• [EXERCISE REQUIREMENTS] Lines to restate from the data below: from the one containing "Click the Insertion" to the one containing "Task: Click the refresh", both included. Give them again exactly, and only them.

• [DATASET RECORDS]
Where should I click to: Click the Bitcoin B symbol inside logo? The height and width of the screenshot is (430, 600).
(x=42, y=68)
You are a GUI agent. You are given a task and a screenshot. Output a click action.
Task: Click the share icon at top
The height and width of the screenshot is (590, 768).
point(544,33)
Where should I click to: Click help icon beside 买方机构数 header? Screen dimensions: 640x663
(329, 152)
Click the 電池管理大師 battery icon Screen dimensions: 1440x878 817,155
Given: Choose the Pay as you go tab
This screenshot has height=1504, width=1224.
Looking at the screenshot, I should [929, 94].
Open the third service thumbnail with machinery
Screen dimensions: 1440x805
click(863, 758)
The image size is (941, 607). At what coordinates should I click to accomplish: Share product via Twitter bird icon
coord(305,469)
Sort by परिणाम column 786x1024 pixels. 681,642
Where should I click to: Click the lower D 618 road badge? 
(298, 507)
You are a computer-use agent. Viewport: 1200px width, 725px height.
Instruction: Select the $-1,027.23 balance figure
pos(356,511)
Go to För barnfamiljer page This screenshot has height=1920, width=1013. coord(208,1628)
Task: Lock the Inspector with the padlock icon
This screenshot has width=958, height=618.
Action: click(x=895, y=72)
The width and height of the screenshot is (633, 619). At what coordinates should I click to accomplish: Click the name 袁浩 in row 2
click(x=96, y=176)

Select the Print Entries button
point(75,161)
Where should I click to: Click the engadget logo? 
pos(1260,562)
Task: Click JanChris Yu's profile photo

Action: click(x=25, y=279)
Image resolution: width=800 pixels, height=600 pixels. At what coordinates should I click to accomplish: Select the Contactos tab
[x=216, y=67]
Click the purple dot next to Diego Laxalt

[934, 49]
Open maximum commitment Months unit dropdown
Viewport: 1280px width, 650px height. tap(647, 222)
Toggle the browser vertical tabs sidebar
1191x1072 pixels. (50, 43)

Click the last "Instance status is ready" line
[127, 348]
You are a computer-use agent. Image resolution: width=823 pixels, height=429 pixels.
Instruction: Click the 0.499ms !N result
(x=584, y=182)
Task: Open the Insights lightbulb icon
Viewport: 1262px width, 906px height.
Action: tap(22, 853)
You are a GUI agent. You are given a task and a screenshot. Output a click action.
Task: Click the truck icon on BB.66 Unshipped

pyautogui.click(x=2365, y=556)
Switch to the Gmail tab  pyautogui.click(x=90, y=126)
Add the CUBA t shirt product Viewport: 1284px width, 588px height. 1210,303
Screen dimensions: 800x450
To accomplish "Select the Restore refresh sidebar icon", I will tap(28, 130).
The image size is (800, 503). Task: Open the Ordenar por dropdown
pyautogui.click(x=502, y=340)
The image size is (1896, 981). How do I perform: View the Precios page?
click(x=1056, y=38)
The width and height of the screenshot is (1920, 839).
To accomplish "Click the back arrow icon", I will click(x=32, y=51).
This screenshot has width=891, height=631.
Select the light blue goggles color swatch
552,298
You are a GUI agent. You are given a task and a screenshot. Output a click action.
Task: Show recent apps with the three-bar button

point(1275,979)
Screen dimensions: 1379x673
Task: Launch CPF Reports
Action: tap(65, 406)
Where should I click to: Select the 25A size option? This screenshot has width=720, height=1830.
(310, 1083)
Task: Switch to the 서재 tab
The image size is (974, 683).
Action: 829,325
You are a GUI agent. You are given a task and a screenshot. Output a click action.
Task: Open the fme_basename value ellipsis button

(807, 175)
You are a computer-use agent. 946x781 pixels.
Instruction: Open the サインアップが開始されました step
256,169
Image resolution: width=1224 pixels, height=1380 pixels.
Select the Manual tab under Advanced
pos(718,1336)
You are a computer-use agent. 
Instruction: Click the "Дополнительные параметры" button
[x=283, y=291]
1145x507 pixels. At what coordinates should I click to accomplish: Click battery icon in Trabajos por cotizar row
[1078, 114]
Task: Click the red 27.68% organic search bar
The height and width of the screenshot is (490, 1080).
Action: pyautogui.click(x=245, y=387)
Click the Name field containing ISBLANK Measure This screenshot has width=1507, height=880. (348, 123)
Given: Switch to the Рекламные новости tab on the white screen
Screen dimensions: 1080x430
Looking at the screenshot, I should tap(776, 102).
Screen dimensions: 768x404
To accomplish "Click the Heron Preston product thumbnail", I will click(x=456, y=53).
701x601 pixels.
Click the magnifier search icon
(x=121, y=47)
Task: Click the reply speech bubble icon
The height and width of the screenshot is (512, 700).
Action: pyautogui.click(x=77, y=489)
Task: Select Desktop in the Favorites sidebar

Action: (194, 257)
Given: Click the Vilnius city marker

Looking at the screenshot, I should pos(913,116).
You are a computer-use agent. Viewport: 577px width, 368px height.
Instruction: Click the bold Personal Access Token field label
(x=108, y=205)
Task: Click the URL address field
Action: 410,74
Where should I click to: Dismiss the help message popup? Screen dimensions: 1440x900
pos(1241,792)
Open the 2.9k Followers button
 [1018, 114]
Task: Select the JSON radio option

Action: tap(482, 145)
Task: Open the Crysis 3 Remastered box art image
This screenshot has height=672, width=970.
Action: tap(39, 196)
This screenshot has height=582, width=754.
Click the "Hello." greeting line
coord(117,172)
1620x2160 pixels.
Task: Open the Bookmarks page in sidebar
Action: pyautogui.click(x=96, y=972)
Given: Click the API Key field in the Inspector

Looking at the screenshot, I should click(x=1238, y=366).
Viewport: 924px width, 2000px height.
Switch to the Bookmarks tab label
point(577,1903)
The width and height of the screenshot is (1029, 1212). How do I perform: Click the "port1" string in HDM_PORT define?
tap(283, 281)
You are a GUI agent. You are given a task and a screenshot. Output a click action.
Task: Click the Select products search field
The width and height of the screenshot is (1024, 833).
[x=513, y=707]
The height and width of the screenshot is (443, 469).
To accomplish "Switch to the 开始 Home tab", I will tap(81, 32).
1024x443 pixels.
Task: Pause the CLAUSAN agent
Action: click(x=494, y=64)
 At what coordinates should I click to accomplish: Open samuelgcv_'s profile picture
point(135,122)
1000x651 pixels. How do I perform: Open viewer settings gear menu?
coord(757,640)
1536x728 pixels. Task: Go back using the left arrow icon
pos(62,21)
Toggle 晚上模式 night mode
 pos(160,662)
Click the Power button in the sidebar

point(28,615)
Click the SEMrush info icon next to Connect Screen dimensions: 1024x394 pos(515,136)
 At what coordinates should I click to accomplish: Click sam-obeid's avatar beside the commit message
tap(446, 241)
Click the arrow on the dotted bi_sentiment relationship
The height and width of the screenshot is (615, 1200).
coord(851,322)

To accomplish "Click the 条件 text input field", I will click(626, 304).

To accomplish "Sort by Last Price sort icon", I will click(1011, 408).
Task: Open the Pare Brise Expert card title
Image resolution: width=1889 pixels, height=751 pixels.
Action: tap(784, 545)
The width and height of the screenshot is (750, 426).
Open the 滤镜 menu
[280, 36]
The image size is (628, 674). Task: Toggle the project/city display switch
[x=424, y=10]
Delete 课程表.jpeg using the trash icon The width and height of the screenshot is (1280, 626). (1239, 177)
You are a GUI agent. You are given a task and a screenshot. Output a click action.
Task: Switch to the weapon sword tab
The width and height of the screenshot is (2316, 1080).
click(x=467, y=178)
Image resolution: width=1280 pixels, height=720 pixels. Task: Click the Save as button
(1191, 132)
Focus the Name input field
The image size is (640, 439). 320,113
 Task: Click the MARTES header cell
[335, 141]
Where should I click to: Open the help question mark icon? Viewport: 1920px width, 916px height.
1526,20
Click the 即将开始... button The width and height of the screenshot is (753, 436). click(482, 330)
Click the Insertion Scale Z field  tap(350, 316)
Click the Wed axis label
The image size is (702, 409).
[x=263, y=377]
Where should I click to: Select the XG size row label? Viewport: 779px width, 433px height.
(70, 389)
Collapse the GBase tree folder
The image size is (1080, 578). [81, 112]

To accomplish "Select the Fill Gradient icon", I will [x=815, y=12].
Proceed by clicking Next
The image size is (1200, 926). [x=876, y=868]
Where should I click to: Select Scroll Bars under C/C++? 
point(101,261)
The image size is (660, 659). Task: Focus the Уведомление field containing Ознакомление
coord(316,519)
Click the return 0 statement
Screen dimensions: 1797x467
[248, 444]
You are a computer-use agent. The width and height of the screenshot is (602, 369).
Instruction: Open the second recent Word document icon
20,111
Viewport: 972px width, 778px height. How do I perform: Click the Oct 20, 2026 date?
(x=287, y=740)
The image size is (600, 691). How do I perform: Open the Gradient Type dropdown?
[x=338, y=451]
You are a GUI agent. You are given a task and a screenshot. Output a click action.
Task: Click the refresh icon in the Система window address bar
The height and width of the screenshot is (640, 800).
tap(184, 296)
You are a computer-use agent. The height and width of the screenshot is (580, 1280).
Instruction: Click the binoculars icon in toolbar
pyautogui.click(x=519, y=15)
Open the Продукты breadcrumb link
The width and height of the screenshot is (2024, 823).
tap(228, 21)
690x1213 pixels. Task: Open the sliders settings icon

• [YOUR RESPONSE]
Click the Insertion Scale Z field  tap(350, 316)
Click the Wed axis label
The image size is (702, 409).
[x=263, y=377]
Where should I click to: Select the XG size row label? Viewport: 779px width, 433px height.
(70, 389)
Collapse the GBase tree folder
The image size is (1080, 578). [81, 112]

To accomplish "Select the Fill Gradient icon", I will [x=815, y=12].
Proceed by clicking Next
The image size is (1200, 926). [x=876, y=868]
Where should I click to: Select Scroll Bars under C/C++? 
point(101,261)
The image size is (660, 659). Task: Focus the Уведомление field containing Ознакомление
coord(316,519)
Click the return 0 statement
Screen dimensions: 1797x467
[248, 444]
You are a computer-use agent. The width and height of the screenshot is (602, 369).
Instruction: Open the second recent Word document icon
20,111
Viewport: 972px width, 778px height. How do I perform: Click the Oct 20, 2026 date?
(x=287, y=740)
The image size is (600, 691). How do I perform: Open the Gradient Type dropdown?
[x=338, y=451]
You are a GUI agent. You are given a task and a screenshot. Output a click action.
Task: Click the refresh icon in the Система window address bar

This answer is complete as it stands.